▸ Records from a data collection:
◇ ◇ ◇
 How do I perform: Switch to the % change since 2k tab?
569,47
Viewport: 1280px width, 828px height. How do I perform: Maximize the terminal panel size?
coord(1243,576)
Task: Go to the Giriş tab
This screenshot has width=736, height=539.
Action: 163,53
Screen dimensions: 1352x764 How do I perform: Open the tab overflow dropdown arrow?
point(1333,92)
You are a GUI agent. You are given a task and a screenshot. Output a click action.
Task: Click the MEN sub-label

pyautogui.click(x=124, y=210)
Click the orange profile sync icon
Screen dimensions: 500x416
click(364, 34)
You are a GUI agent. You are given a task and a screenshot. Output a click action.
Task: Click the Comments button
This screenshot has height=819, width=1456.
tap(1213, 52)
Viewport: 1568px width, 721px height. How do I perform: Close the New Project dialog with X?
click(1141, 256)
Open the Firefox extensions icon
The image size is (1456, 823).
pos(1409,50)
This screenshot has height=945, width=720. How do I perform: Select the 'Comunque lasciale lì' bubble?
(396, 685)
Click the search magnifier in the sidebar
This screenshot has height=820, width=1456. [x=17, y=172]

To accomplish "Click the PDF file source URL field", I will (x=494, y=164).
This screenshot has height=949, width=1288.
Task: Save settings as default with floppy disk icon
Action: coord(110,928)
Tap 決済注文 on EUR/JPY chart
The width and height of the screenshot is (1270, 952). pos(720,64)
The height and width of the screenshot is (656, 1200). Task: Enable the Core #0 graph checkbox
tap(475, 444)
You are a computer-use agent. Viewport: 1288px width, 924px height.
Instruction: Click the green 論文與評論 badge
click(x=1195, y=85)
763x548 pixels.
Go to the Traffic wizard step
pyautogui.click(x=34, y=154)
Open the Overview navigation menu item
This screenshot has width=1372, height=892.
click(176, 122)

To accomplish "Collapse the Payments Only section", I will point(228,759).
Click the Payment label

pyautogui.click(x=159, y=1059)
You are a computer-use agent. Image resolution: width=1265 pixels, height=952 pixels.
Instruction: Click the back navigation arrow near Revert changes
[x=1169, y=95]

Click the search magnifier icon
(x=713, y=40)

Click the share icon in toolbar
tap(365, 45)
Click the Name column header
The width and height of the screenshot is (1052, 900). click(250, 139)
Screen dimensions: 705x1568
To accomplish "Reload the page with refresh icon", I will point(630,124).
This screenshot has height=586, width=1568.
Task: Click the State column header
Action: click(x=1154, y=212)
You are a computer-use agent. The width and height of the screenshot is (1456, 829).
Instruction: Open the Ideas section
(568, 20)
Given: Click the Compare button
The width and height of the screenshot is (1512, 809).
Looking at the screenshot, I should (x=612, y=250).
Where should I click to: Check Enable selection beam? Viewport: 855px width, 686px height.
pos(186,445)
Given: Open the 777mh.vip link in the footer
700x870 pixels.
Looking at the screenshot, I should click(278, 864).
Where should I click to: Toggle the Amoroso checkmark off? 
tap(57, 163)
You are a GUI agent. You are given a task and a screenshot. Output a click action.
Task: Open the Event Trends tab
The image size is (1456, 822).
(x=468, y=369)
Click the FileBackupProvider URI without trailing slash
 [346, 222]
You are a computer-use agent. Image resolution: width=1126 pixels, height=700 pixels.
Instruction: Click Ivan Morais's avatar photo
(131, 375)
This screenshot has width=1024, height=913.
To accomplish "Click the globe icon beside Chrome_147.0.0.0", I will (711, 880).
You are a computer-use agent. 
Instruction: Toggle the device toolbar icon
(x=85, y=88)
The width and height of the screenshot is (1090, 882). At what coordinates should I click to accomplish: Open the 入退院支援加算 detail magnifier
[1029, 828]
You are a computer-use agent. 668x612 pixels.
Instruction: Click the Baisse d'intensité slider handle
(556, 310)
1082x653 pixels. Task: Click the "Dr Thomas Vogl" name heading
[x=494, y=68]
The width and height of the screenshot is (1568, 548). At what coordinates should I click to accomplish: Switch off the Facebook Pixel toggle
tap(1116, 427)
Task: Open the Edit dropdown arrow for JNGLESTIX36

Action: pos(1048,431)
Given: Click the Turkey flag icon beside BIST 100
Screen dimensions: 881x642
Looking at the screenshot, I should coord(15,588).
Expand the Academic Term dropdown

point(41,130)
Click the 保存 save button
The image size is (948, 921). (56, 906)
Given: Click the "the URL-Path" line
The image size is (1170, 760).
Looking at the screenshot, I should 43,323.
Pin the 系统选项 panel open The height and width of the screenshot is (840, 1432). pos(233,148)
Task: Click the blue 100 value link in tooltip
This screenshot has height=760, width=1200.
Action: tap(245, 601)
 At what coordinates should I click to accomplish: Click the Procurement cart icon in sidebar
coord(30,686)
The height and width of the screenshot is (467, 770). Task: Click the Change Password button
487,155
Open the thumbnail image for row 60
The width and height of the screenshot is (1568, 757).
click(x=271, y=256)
◇ ◇ ◇
Copy out the whole listing above, line by line, without changing a single character.

▸ FINISHED ANSWER:
 How do I perform: Switch to the % change since 2k tab?
569,47
Viewport: 1280px width, 828px height. How do I perform: Maximize the terminal panel size?
coord(1243,576)
Task: Go to the Giriş tab
This screenshot has width=736, height=539.
Action: 163,53
Screen dimensions: 1352x764 How do I perform: Open the tab overflow dropdown arrow?
point(1333,92)
You are a GUI agent. You are given a task and a screenshot. Output a click action.
Task: Click the MEN sub-label

pyautogui.click(x=124, y=210)
Click the orange profile sync icon
Screen dimensions: 500x416
click(364, 34)
You are a GUI agent. You are given a task and a screenshot. Output a click action.
Task: Click the Comments button
This screenshot has height=819, width=1456.
tap(1213, 52)
Viewport: 1568px width, 721px height. How do I perform: Close the New Project dialog with X?
click(1141, 256)
Open the Firefox extensions icon
The image size is (1456, 823).
pos(1409,50)
This screenshot has height=945, width=720. How do I perform: Select the 'Comunque lasciale lì' bubble?
(396, 685)
Click the search magnifier in the sidebar
This screenshot has height=820, width=1456. [x=17, y=172]

To accomplish "Click the PDF file source URL field", I will (x=494, y=164).
This screenshot has height=949, width=1288.
Task: Save settings as default with floppy disk icon
Action: coord(110,928)
Tap 決済注文 on EUR/JPY chart
The width and height of the screenshot is (1270, 952). pos(720,64)
The height and width of the screenshot is (656, 1200). Task: Enable the Core #0 graph checkbox
tap(475, 444)
You are a computer-use agent. Viewport: 1288px width, 924px height.
Instruction: Click the green 論文與評論 badge
click(x=1195, y=85)
763x548 pixels.
Go to the Traffic wizard step
pyautogui.click(x=34, y=154)
Open the Overview navigation menu item
This screenshot has width=1372, height=892.
click(176, 122)

To accomplish "Collapse the Payments Only section", I will point(228,759).
Click the Payment label

pyautogui.click(x=159, y=1059)
You are a computer-use agent. Image resolution: width=1265 pixels, height=952 pixels.
Instruction: Click the back navigation arrow near Revert changes
[x=1169, y=95]

Click the search magnifier icon
(x=713, y=40)

Click the share icon in toolbar
tap(365, 45)
Click the Name column header
The width and height of the screenshot is (1052, 900). click(250, 139)
Screen dimensions: 705x1568
To accomplish "Reload the page with refresh icon", I will point(630,124).
This screenshot has height=586, width=1568.
Task: Click the State column header
Action: click(x=1154, y=212)
You are a computer-use agent. The width and height of the screenshot is (1456, 829).
Instruction: Open the Ideas section
(568, 20)
Given: Click the Compare button
The width and height of the screenshot is (1512, 809).
Looking at the screenshot, I should (x=612, y=250).
Where should I click to: Check Enable selection beam? Viewport: 855px width, 686px height.
pos(186,445)
Given: Open the 777mh.vip link in the footer
700x870 pixels.
Looking at the screenshot, I should click(278, 864).
Where should I click to: Toggle the Amoroso checkmark off? 
tap(57, 163)
You are a GUI agent. You are given a task and a screenshot. Output a click action.
Task: Open the Event Trends tab
The image size is (1456, 822).
(x=468, y=369)
Click the FileBackupProvider URI without trailing slash
 [346, 222]
You are a computer-use agent. Image resolution: width=1126 pixels, height=700 pixels.
Instruction: Click Ivan Morais's avatar photo
(131, 375)
This screenshot has width=1024, height=913.
To accomplish "Click the globe icon beside Chrome_147.0.0.0", I will (711, 880).
You are a computer-use agent. 
Instruction: Toggle the device toolbar icon
(x=85, y=88)
The width and height of the screenshot is (1090, 882). At what coordinates should I click to accomplish: Open the 入退院支援加算 detail magnifier
[1029, 828]
You are a computer-use agent. 668x612 pixels.
Instruction: Click the Baisse d'intensité slider handle
(556, 310)
1082x653 pixels. Task: Click the "Dr Thomas Vogl" name heading
[x=494, y=68]
The width and height of the screenshot is (1568, 548). At what coordinates should I click to accomplish: Switch off the Facebook Pixel toggle
tap(1116, 427)
Task: Open the Edit dropdown arrow for JNGLESTIX36

Action: pos(1048,431)
Given: Click the Turkey flag icon beside BIST 100
Screen dimensions: 881x642
Looking at the screenshot, I should coord(15,588).
Expand the Academic Term dropdown

point(41,130)
Click the 保存 save button
The image size is (948, 921). (56, 906)
Given: Click the "the URL-Path" line
The image size is (1170, 760).
Looking at the screenshot, I should 43,323.
Pin the 系统选项 panel open The height and width of the screenshot is (840, 1432). pos(233,148)
Task: Click the blue 100 value link in tooltip
This screenshot has height=760, width=1200.
Action: tap(245, 601)
 At what coordinates should I click to accomplish: Click the Procurement cart icon in sidebar
coord(30,686)
The height and width of the screenshot is (467, 770). Task: Click the Change Password button
487,155
Open the thumbnail image for row 60
The width and height of the screenshot is (1568, 757).
click(x=271, y=256)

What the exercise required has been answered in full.